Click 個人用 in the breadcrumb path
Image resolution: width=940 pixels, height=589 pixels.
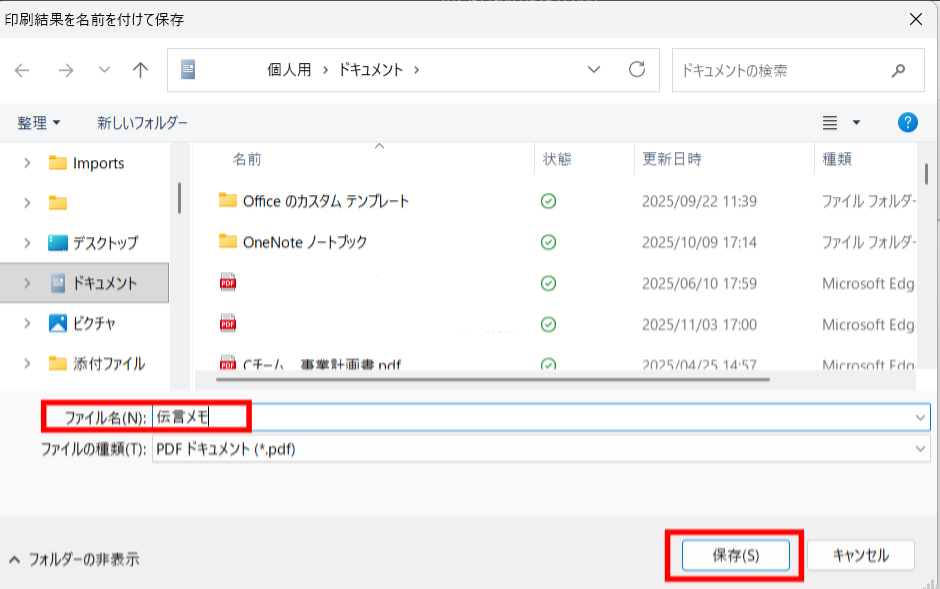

####################

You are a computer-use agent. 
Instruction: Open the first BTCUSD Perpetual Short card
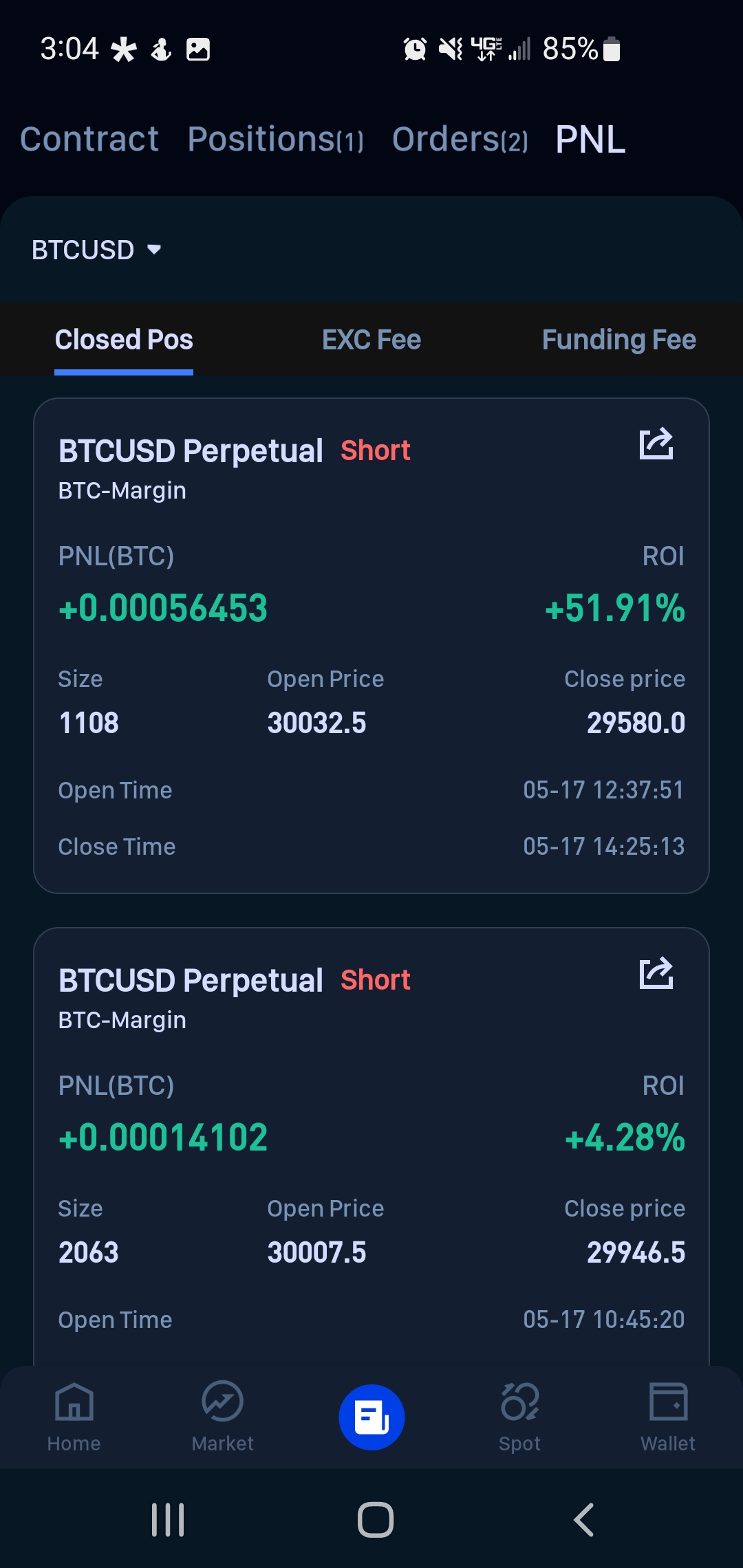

####################

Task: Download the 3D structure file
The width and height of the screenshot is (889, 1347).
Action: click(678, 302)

####################

REQUIRED WORK: Rewrite the rows starting at the line containing "Click 個人用 in the breadcrumb path" and ending at the line containing "Image resolution: width=940", replacing "breadcrumb path" with "navigation trail" and leaving everything else unchanged.

WORKED ANSWER:
Click 個人用 in the navigation trail
Image resolution: width=940 pixels, height=589 pixels.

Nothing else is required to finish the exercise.